**Work to complete:** Transcribe the passage on coal and natural gas prices word for word, from "Obama-rose-garden-4-17-12" to "be a casualty.", inclusive.

Obama-rose-garden-4-17-12

Remember the shale gas revolution that would bring stably low natural gas prices and fuel a manufacturing renaissance in the United States? Well, the Obama Administration’s war on coal will drive up natural gas prices, and the American manufacturing base will be a casualty.

President Obama will make remarks on climate change this afternoon at Georgetown University highlighting a number of actions the U.S. should take to reduce greenhouse gas emissions. The most economically damaging regulation President Obama calls for, which can be done unless Congress acts to stop him, is for his Environmental Protection Agency to place carbon restrictions on new and existing power plants, which would hit coal the hardest.

Both coal and natural gas are important, reliable sources of electricity generation, and artificially shrinking the supply of coal would put upward pressure on natural gas prices. Analysis from The Heritage Foundation (in a forthcoming paper) finds that significantly reducing coal’s share in America’s energy mix would, before 2030, raise natural gas prices by 42 percent.

**Data:**

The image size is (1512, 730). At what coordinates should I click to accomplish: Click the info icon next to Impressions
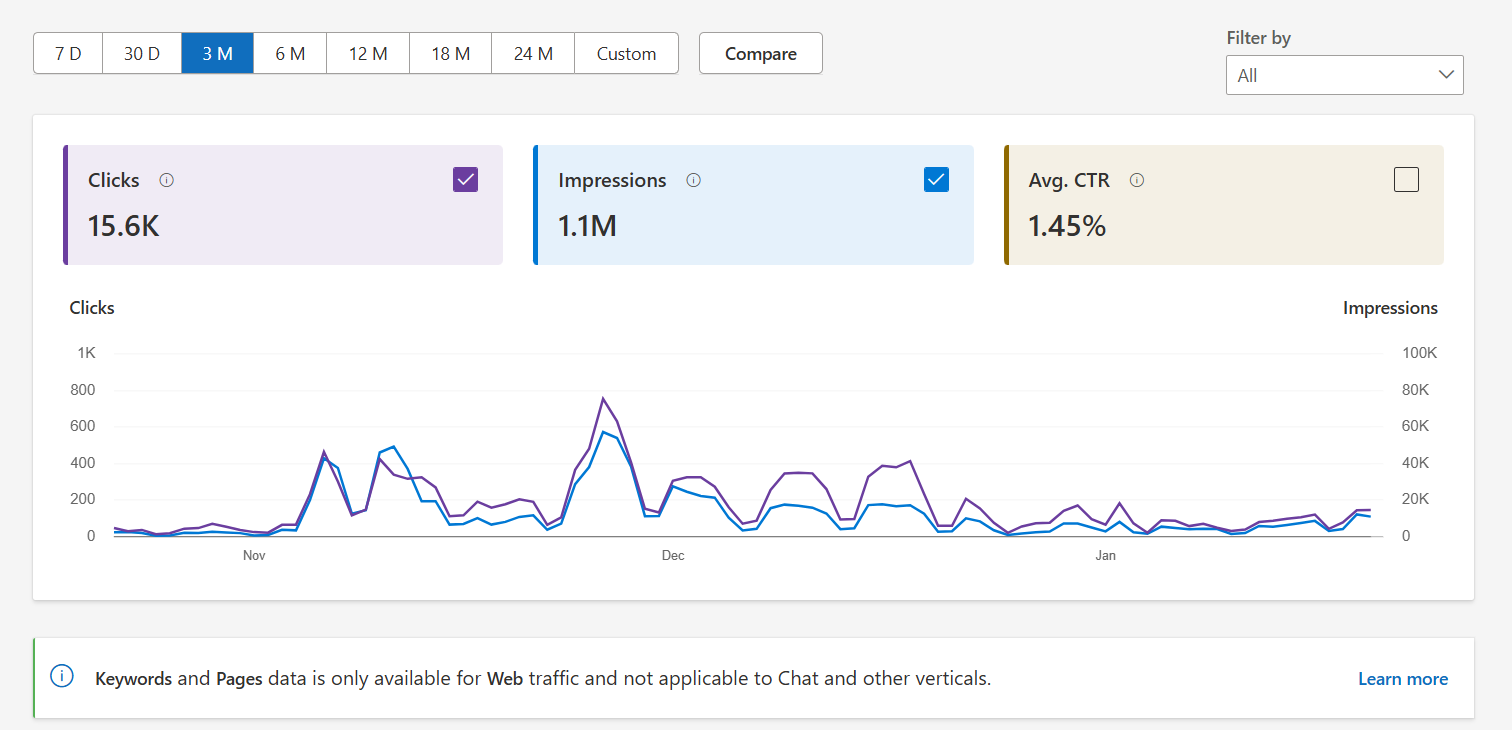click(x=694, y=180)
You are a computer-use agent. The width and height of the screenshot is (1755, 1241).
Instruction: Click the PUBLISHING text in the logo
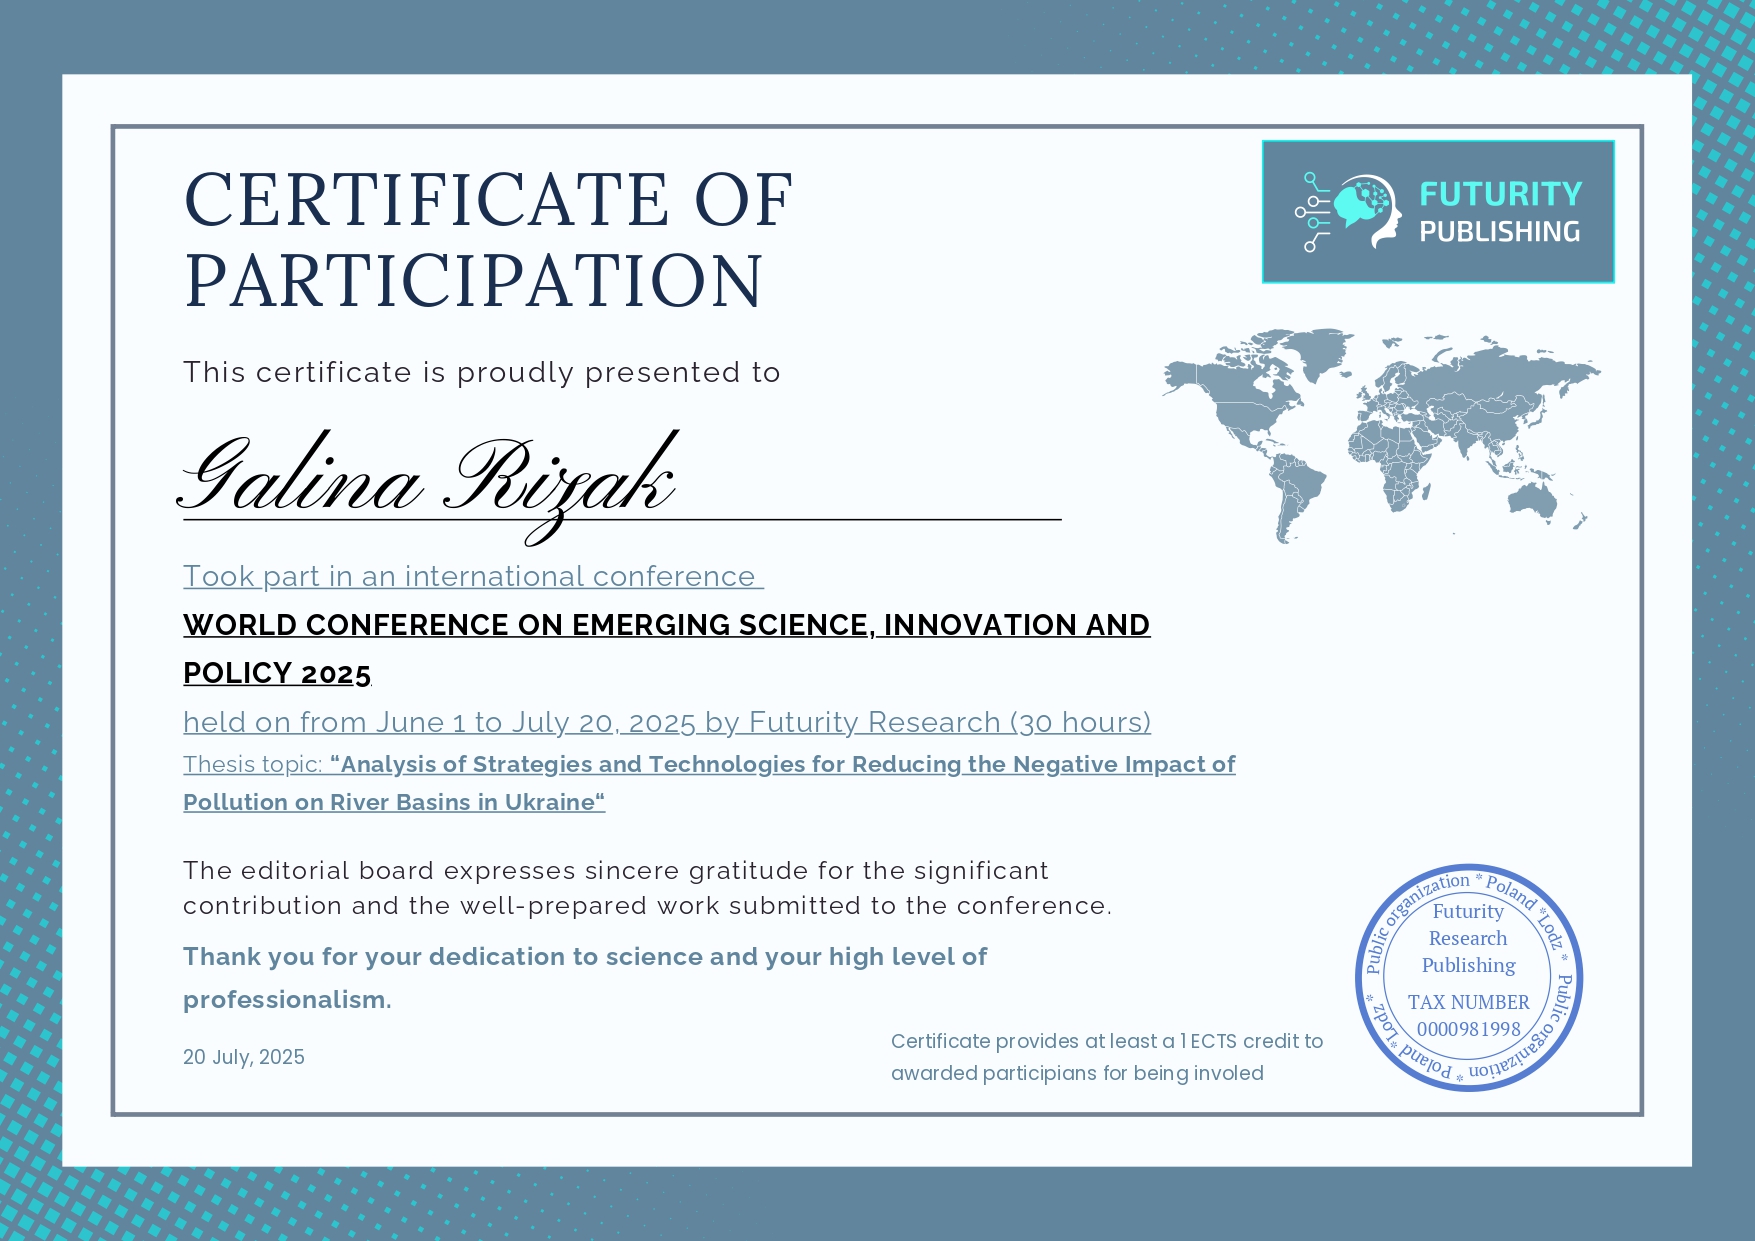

**Solved exercise:**
Obama-rose-garden-4-17-12

Remember the shale gas revolution that would bring stably low natural gas prices and fuel a manufacturing renaissance in the United States? Well, the Obama Administration’s war on coal will drive up natural gas prices, and the American manufacturing base will be a casualty.